Plot showing the distribution of Biomphalaria pfeifferi across the seasons. The greatest density was collected during the rainy season (with a peak >75) while the weakest was found during the Dry1 season.
During Dry1 season, when snail abundance was lowest, no environmental parameters had a significant association to Biomphalaria abundance (Table 1; Figure 3; p-value > 0.05). In contrast, several environmental factors were significantly correlated to the snail host abundance in season Dry2 (Table 3). Conductivity and pH were negatively (r < 0) and significantly associated to hosts abundance whereas other drivers are positively (r > 0) correlated in season Dry2. The maximum water temperature (32.5° C) was obtained during rainy season. Water temperature was positively related to snail abundance, exerted a significant effect only in the season Dry2 (Table 3 and Figure 3). There was no significant effect of temperature on snail densities in the rainy season (p-value = 0.549). Only the dissolved oxygen (p-value = 0.04) and periphyton (p-value = 0.003) were significantly correlated to the density of hosts in the rainy season.
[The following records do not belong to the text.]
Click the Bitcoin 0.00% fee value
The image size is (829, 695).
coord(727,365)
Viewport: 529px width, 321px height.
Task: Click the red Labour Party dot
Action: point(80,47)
Periphyton was a significant positive predictor of snail abundances in both the Dry2 and rainy seasons (Figure 4).
Environmental parameters
Density of Biomphalaria pfeifferi
Dry1
Dry2
Rainy
Temperature (°C)
0.991
0.04*
0.549
Conductivity (μS/cm)
0.111
0.02*
0.08
DO (mg/l)
0.447
0.006**
0.04*
Periphyton
0.431
< 0.001***
0.003**
Mass vegetation (g)
0.452
0.007**
0.05
pH
0.429
0.03*
0.388
Table 3.
Linear regressions between environmental factors and density of Biomphalaria pfeifferi for each season of snail sampling.
*P ≤ 0.05
**P ≤ 0.01
***P ≤ 0.001
If P > 0.05, there is no significance (no asterisk).
Figure 4.
Linear model assessing the significance of predictor-response relationships between environmental parameters and Biomphalaria pfeifferi densities across the seasons.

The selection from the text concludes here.